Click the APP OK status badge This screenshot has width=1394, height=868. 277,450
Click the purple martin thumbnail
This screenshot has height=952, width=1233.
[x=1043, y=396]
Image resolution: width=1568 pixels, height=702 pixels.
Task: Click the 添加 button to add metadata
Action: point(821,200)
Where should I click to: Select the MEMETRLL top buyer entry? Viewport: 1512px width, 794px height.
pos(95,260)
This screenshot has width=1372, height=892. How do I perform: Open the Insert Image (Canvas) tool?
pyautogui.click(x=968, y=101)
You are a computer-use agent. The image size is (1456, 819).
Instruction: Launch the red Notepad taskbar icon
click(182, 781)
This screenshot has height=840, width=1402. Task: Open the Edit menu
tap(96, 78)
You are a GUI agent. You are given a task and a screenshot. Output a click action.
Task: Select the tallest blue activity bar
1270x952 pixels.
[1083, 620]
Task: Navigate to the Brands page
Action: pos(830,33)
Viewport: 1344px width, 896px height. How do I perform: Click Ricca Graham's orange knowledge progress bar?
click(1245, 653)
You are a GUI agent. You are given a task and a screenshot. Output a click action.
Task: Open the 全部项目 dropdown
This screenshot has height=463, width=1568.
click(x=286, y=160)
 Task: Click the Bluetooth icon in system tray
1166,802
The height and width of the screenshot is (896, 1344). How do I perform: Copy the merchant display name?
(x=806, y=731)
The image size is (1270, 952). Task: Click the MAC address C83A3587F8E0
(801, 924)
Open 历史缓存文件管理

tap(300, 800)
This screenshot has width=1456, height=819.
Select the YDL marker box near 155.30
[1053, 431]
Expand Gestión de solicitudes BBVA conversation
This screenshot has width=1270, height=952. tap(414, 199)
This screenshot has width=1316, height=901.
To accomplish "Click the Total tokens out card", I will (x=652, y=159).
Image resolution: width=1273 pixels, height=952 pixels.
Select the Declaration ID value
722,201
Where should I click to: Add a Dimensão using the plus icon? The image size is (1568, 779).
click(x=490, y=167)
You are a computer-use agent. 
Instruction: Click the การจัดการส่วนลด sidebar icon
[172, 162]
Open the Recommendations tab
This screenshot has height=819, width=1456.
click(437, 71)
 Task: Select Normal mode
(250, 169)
------------------------------
— Task description —
Please restate word for word only the lines from the one with "Where should I click to: Add" through the final line of the listing above, both of them included.

— Exercise response —
Where should I click to: Add a Dimensão using the plus icon? The image size is (1568, 779).
click(x=490, y=167)
You are a computer-use agent. 
Instruction: Click the การจัดการส่วนลด sidebar icon
[172, 162]
Open the Recommendations tab
This screenshot has height=819, width=1456.
click(437, 71)
 Task: Select Normal mode
(250, 169)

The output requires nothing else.